La Chine, championne de la pollution électronique

Partagez
Tweetez
Envoyez

Publié 20/11/2007 par l-express.ca

GUIYU, Chine (AP) – Peu importe que les ouvriers misérables chargés de récupérer l’or et le cuivre des ordinateurs respirent des émanations toxiques, peu importe que le sol soit durablement pollué, quand le «recyclage» des ordinateurs fait la fortune de certains à Guiyu, dans le sud-est de la Chine, et que l’Europe ou les États-Unis peuvent ainsi se débarrasser de déchets encombrants.

Les écologistes et les médias ont beau souligner depuis cinq ans les dangers du «recyclage» sauvage des appareils électriques et électroniques, il suffit de se rendre dans cette ville considérée comme le coeur de l’activité pour voir que rien ne change et même que la situation empire car les déchets chinois s’ajoutent désormais aux importations.

Avec environ 5 millions de postes de télévision, 4 millions de réfrigérateurs, 5 millions de machines à laver, 10 millions de téléphones mobiles et 5 millions d’ordinateurs individuels, la Chine produit aujourd’hui plus d’un million de tonnes d’«e-déchets» par an, selon Jamie Choi, militant de Greenpeace Chine à Pékin.

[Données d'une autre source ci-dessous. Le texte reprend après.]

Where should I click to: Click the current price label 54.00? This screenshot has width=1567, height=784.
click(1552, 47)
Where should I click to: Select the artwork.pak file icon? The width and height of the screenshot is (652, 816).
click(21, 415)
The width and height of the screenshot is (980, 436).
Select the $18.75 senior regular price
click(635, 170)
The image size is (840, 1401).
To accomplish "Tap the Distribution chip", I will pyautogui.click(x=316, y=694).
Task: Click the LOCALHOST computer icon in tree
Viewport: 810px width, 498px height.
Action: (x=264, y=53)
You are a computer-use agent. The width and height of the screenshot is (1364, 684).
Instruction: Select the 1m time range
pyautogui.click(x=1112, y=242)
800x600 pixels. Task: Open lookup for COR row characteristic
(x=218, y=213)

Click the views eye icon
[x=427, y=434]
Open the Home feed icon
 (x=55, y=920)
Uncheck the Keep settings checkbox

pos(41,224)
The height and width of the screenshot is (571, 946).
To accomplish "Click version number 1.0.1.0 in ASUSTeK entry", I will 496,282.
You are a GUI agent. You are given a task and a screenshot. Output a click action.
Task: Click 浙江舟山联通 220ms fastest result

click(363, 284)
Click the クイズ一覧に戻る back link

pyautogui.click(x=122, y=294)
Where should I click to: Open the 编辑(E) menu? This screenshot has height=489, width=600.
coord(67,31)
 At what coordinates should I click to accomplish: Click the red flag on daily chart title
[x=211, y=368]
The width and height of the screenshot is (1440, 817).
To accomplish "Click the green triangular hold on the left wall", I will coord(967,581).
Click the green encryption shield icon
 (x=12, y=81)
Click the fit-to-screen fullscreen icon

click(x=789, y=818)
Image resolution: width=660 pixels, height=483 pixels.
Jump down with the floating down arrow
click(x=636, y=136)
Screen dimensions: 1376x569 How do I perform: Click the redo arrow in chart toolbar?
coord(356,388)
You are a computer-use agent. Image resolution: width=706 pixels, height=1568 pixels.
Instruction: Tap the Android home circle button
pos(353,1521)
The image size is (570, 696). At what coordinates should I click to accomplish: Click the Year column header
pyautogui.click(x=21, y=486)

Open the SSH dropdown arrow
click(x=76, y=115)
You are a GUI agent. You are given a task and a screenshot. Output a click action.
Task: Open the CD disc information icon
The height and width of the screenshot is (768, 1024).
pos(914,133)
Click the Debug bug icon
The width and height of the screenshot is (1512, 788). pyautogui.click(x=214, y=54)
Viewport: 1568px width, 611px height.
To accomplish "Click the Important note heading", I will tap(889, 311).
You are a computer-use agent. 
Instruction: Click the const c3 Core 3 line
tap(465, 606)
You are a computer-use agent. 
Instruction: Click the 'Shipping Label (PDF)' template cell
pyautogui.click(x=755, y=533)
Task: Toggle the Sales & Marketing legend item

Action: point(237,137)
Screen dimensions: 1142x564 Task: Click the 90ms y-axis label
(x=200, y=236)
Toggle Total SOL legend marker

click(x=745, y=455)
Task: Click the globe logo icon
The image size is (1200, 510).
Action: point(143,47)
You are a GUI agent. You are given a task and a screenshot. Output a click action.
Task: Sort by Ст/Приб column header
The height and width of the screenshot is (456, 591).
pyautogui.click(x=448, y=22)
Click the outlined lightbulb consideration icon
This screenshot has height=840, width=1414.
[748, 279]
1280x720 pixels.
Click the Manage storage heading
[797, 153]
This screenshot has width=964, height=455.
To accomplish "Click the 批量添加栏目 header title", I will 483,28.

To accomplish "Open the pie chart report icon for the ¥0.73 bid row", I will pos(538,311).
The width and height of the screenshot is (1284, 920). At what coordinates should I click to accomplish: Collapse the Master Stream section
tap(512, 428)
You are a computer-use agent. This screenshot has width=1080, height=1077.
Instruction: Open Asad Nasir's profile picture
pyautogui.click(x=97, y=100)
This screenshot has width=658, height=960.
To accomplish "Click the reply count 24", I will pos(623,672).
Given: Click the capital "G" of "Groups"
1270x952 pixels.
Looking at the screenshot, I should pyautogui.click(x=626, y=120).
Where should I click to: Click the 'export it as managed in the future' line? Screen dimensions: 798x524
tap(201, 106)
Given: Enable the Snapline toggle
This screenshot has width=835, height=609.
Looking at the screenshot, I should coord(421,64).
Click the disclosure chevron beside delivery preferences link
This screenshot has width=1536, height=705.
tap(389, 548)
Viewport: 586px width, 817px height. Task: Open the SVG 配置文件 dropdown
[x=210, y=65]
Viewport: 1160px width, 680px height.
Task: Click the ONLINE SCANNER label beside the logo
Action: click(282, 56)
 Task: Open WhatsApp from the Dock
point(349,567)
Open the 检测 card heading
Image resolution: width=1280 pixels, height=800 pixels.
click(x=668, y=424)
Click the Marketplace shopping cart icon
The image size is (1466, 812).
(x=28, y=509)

Pour l’Occident, exporter les déchets vers des pays en développement revient jusqu’à dix fois moins cher que de respecter les règles du recyclage sur place, selon l’Agence américaine de l’environnement. Et en Chine, d’innombrables paysans sont prêts à risquer leur santé en ville pour gagner quelques yuans au service d’entrepreneurs sans vergogne.

Une infime part des appareils électroniques vendus dans les pays riches y sont retournés aux constructeurs pour un recyclage dans les règles. Plus de 90% finissent dans des décharges sauvages. Les bains d’acide et les énormes fourneaux rudimentaires utilisés pour récupérer l’or, l’argent et autres métaux précieux fonctionnent sans discontinuer tandis que les fumées toxiques et métaux lourds comme le plomb se mêlent au ciel, à la terre et à l’eau.

Publicité

Les experts s’accordent à estimer qu’environ 70% des 20 à 50 millions de tonnes d’e-déchets produits dans le monde chaque année finissent en Chine, le reste étant expédié principalement vers l’Inde et les pays africains pauvres.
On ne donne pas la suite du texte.